If, as shown in FIG. 12, a defective character string 32 is contained, a direction opposite to the direction that should originally be the main component is a little mixed. Accordingly, the hidden character string candidate detection/check unit 27 determines that the directional component of the contour tracking is abnormal (S5). If determined to be abnormal, the hidden character string candidate detection/check unit 27 determines that the portion has a defective character string continued therein and sets the portion as an actual target region (hidden character string region) (S6).

If no window frame candidate is detected in S2 and S3, or there is no abnormality in directional components of window frame candidates in S5, the hidden character string candidate detection/check unit 27 normal character recognition of the complete character dictionary is carried out on a character string present in the mail 11 (S7). In the present embodiment, the complete character dictionary is, as described above, a normal character dictionary without defective patterns and a defective dictionary refers to a dictionary of character patterns that are cut by some tens of percentages at an upper, lower, right, or left end. Dictionaries of defect ratios cut by, for example, 10% at each of upper, lower, right, and left ends may be provided and such dictionaries may have normalized images if individual character recognition is performed by template matching or may be dictionaries of a feature vector group learned with defective patterns of each category.

If there is any portion where characters with low character recognition scores continue as a result of character recognition by the complete character dictionary in S7 (S8), the hidden character string candidate detection/check unit 27 determines that a defective character string may continue and proceeds to S6 and then sets the region as an actual target region (hidden character string region) by determining that a defective character string continues.

If characters with low character recognition scores do not appear particularly to continue in S8, normal recognition processing of destination address information is performed before the character recognition processing is terminated.

In the present embodiment, it is assumed that a window frame has been detected. If no window frame is detected, edges of the window frame are likely to bed noise of subsequent processing and thus, it is more convenient to erase edge portions of an external frame while leaving only positions.

If a defective character string region is detected in S6, the hidden character string height estimation unit 28 performs height estimation processing of the defective character string described below. A case when numbers are restrictively used as defective character dictionaries will be described in the present embodiment, but other character dictionaries may also be used.

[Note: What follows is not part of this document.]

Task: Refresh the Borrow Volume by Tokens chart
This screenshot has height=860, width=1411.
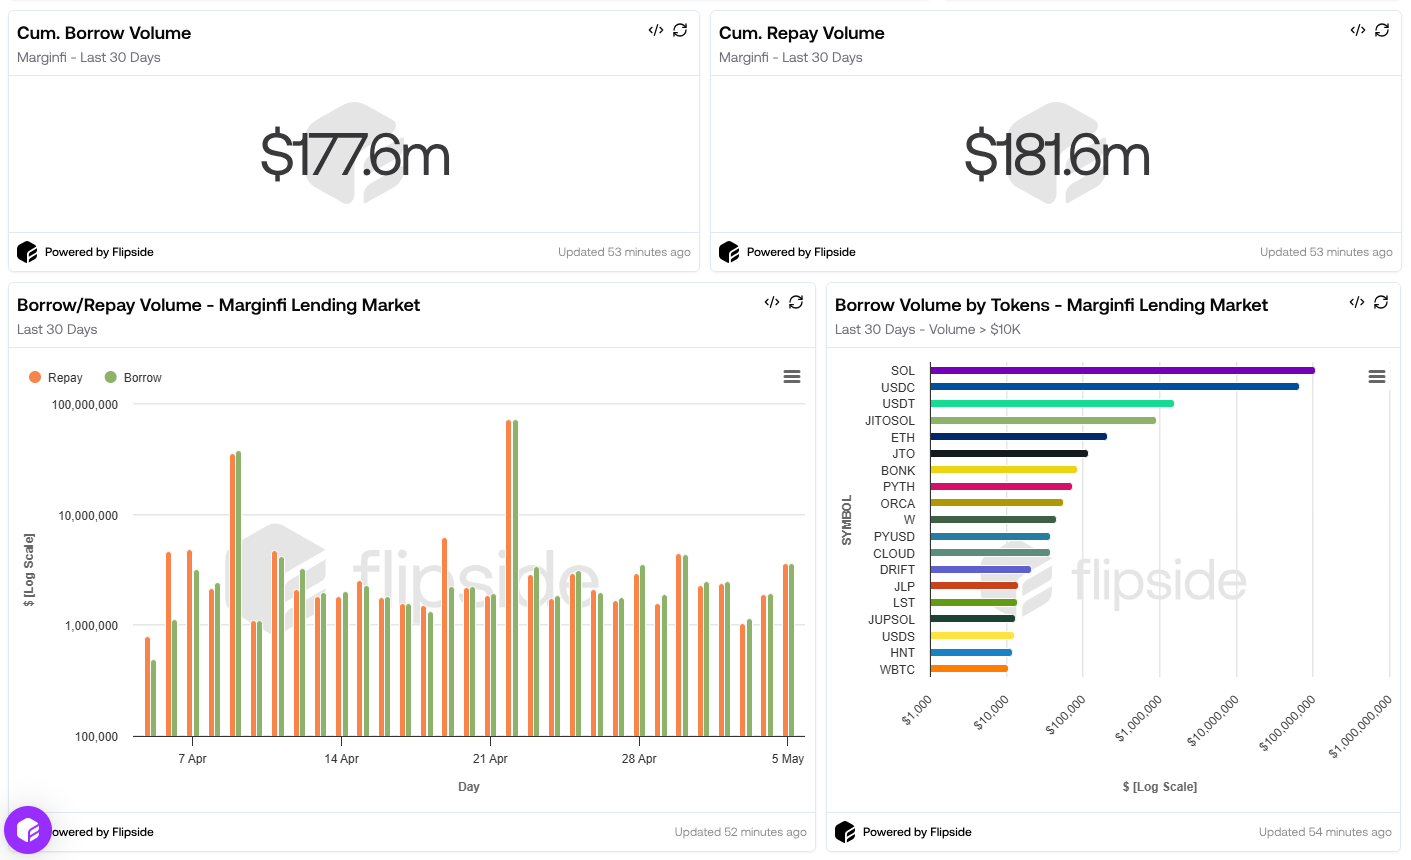Action: coord(1381,302)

First, in defective character dictionaries of numbers, character recognition is repeated for each defect ratio (S9). Character recognition may be repeated for all candidates of upper, lower, right, and left ends, but as described above, if a defective character string region is detected by a of contour tracking (corresponding to the flow of S5), at which end of the upper, lower, right, and left ends of the window frame to detect abnormality is known and thus, it is enough to repeat character recognition in that direction using defective character dictionaries.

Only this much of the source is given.